* Start Records supplied *

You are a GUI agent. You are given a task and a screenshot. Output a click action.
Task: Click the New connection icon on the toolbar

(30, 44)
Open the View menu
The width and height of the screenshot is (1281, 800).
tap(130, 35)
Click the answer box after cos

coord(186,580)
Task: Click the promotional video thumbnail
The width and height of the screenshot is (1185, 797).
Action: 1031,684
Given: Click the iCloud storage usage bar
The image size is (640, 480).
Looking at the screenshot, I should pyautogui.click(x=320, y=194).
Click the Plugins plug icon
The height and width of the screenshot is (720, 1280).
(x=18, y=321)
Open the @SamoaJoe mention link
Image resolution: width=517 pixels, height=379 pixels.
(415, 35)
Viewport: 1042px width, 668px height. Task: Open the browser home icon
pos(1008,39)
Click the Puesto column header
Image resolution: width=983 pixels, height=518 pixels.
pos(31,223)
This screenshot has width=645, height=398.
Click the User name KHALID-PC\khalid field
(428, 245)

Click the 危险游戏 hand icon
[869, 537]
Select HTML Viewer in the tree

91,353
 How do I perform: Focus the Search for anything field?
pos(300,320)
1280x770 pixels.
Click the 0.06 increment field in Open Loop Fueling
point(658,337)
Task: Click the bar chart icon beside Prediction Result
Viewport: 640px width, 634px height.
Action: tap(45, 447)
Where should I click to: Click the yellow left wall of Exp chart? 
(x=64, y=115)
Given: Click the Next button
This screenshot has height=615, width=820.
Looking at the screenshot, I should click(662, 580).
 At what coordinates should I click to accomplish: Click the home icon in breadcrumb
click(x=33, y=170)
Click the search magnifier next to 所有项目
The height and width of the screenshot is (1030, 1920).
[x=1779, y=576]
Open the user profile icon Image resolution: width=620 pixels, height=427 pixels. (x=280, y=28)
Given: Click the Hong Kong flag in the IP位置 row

* End Records supplied *

Task requirements: Show every line of the records above that contains the string "chart".

Complete answer:
Task: Click the bar chart icon beside Prediction Result
Where should I click to: Click the yellow left wall of Exp chart? 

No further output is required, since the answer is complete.